Rebecca Black is a thirteen year old girl from California whose mother was kind enough to pay for her to record a few songs at a professional studio. One of which, co-written by a South African producer in LA, called “Friday”, has gone viral. Very viral. Over 35 million views on Youtube and $1.4 million in iTunes revenue and counting.

The song has instantly become a damning cultural touchstone, “the worst song ever”. Online meanies have told Black to “cut yourself and die”. Parodies are proliferating as you read. Her seasoned Twitter trending status (it’s been a week) means it’s no longer cool to hate the song and the counter-intuitive “we love it” brigade of “Blackheads” (yes she has her own fan tag already) are fast running out of contrary momentum as attention inevitably wavers. But this is more than a meme. It’s a genuine nadir. The terminus of a dominant strain of machinated software pop. As someone commented somewhere: “Rebecca Black’s CD will drop on the 12/02/2012 – isn’t that the end of the world?” Yes. Yes it is.

Friday is truly the moment the slick apparatus of contemporary music-production (rampant auto-tuned inanity, a parade of overdetermined party anthems and “hero inside yourself” aspirational drek) stopped working. Got exposed for all to see by a song so bad it shows up what’s wrong with everything around it. A black mirror to larger forces debasing culture. The misguided cult of youth, the absence of social engagement or political awareness in pop, the triumph of marketing over experience, saleable concepts over hard-won ideas, and the privileging of pro-tools software et al over inventiveness. Smothering the voice in effects suggests the wider loss of genuine Voices in popular music: figures that can put 21st Century life in all its turbulent dismay to song.

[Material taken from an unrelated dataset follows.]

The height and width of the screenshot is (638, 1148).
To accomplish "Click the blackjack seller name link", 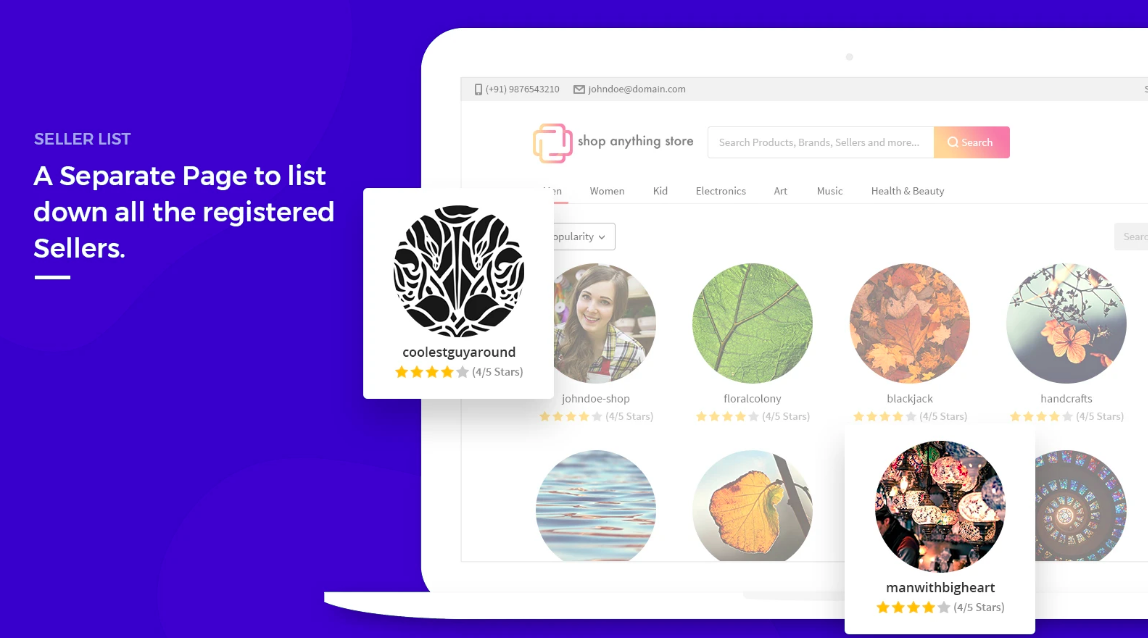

One of the biggest books in the world (made from the skin of 160 donkeys) is the 13th Century Codex Gigas or Devil’s Bible. So called because of a creepy drawing of that fallen angel Satan. It’s said to be possessed of course. There are strange discolorations around the image as if singed by flame. The real reason is fame. The page where the devil appears tends to be looked at most. Over time repeated exposure to air has led to more pronounced chemical changes. Reinforcing the effect. Fascination makes you look, looking produces what you see: isn’t this the diabolical dynamic behind internet memes?